Spring-boot is built on top of the Spring framework. It provides starter projects which have the defaults defined and let you override defaults if needed. Thus, many things that the spring boot starters does for you, we may not be aware. In this post, lets see about connection pooling offered by the starter projects spring-boot-starter-data-jpa and spring-boot-starter-jdbc.

Connection pooling - Intro

Connection pooling is a mechanism that helps applications maintain a pool of database connections in the background. If you wonder what is the need of maintaining a pool of connections even when not used, it is because creating and closing a DB connection for each request can be time consuming. So the connection pool providers (HikariCP is one such connection pool provider) manage the connection pool and reuse them across requests instead of closing and recreating for each request.

Example

To understand it better, consider a simple scenario of our application having 2 min and 5 max connections in the pool with the max lifetime of unused connection is set to 20 mins i.e connections not used for more than 20 mins, will be closed. So when the application starts there are 2 connections created and there in the pool. Now let’s assume there are 3 requests coming to the service at nth second. Now the connection pool uses the 2 existing connections to 2 requests and mark them as used. Then creates one more connection and assigns it to the 3rd request after marking as used. Now once the 3 requests are served, instead of closing them, they are returned to the pool after marking them as available. Now lets assume at n+5th second, there are 6 requests coming to the server. Note that there are already 3 connections maintained in the pool and 3 requests are assigned these connections. Then, 2 more connections are created and assigned to the 4th and 5th requests. The 6th request waits till any of the 5 requests which were alloted the db connection is complete and then get assigned the unused connection. This is because the connection pool provider don’t want to increase the number of connections above 5. Now there are no requests coming to the service for the next 20 mins. Instead of maintaining the 5 DB connections, the connection pool provider will close 3 connections and maintain only 2 connections.

Note that the turn-around time of the 6th request is delayed at n+5th second. To fine-tune, we need to have the metrics enabled with actuator & prometheus and visualised using a tool like Grafana. To know how to monitor a spring boot application with prometheus and grafana, checkout this post. With the monitoring results, you should be able to come to a conclusion if applications achieves the desired SLA with 5 db connections most of the times or it can’t. Based on the analysis, we can increase or decrease the number of connections in the pool.

HikariCP config with Spring-boot

Go to https://start.spring.io and create a demo application with Spring web & Spring data jpa & Mysql as dependencies. Start mysql server in your laptop. Update the db name and credentials in the application.properties file like this

spring.jpa.hibernate.ddl-auto=update
spring.datasource.url=jdbc:mysql://${MYSQL_HOST:localhost}:3306/db_example
spring.datasource.username=springuser
spring.datasource.password=ThePassword

Now start the spring-boot application by running,

mvn spring-boot:run

Default settings

Once the application is up and running, login to your mysql server and then run the below command

 show full processlist;

You will get output like this

Sample connection pool

Each line in the query output represents a connection. MySQL reference explains in detail the above command.

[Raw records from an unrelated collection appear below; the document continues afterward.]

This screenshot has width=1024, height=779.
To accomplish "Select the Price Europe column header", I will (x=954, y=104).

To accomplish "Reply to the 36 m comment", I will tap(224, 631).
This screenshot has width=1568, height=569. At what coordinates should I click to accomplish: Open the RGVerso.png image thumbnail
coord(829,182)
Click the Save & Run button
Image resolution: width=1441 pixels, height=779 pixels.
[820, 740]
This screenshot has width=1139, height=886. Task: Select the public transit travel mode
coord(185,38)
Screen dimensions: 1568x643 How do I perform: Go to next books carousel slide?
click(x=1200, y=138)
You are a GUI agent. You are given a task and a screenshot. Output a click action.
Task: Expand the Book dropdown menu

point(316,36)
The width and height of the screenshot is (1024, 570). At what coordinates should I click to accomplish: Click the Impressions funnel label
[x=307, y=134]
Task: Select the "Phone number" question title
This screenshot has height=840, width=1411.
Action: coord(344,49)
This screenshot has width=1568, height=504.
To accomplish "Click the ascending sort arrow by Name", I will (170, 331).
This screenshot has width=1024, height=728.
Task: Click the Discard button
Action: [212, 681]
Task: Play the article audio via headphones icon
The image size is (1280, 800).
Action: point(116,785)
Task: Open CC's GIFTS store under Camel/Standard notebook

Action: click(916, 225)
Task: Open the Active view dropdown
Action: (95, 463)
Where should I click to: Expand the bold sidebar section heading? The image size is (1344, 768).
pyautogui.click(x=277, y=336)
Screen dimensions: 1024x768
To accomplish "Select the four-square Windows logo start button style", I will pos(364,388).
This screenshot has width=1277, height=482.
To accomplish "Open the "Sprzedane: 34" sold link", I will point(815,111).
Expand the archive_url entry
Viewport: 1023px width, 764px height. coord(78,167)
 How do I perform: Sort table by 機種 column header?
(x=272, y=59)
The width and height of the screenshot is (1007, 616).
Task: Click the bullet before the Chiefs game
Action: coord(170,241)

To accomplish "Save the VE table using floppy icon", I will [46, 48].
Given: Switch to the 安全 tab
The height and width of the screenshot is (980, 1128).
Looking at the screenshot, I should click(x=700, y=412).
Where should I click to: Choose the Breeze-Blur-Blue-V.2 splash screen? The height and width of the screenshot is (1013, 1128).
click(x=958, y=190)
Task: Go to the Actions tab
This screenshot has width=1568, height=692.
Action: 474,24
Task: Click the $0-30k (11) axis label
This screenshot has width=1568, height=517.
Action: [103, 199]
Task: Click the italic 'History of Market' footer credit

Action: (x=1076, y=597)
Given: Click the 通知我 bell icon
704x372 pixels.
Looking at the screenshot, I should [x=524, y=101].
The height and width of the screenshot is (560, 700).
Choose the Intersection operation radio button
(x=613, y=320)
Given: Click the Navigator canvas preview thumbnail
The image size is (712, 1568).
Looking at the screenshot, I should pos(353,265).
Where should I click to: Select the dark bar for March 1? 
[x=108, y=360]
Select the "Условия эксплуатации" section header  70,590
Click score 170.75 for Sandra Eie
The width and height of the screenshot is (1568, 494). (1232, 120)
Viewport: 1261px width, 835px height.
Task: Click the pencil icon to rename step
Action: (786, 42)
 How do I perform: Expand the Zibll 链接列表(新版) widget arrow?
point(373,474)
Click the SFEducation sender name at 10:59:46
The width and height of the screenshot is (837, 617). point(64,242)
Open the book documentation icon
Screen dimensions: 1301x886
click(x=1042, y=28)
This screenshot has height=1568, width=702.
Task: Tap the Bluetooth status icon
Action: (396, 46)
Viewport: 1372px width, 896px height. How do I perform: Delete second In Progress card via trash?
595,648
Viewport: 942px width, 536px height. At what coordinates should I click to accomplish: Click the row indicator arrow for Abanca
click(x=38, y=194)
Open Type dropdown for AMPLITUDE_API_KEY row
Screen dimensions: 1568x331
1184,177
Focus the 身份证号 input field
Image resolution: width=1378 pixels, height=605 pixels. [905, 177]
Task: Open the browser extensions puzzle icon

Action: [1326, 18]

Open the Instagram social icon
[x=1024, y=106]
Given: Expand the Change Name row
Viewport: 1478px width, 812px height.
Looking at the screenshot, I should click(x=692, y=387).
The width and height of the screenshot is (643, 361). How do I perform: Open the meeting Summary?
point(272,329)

  • The entry with id 95 is the mysql shell from where I ran the above SQL command. This is clear from the info column which shows the connection was running the show full processlist command.
  • The entry with id 5 is there to execute any scheduled events in the database. More details on this here
  • The entries from id 81 to 90 is the connection pool created by our spring-boot application. That is a total of 10 entities. So far we haven’t changed the connection pooling config. So this implies the default connection pool size is 10. Right now they are not in use and hence shows the command as SLEEP. The host column shows the mysql client IP address which uses the connection. I am running the spring application in a docker container and as you might have guessed the host name represents the docker container IP address. The another column that is of interest is the Time column. This shows the time the connection has been in the current state. As all the pool connections are in sleep state, this indicates the seconds the connection is idle.

Fine tuning

Spring-boot by default makes use of the default values of HikariCP. To know about the available configuration parameters and its default value, please check here.

The default value of the config maximumPoolSize is 10 and the minimumIdle is not set. So by default the connection pool is fixed and is equal to the max pool size. Now let’s say, you want to set the min pool size to 4 and max pool size to 8, you can do so by the below configuration in the application.properties file

spring.datasource.hikari.maximumPoolSize=8
spring.datasource.hikari.minimumIdle=4

Please note the prefix spring.datasource.hikari before the hikaricp configurations when defined via spring boot. Now if you restart the application, you will see that there are only 4 connections maintained in the pool.

Connection pool after changes

Same way, you can change any other HikariCP configuration and fine tune your application. Please let me know in the comments if you need help or something is not right.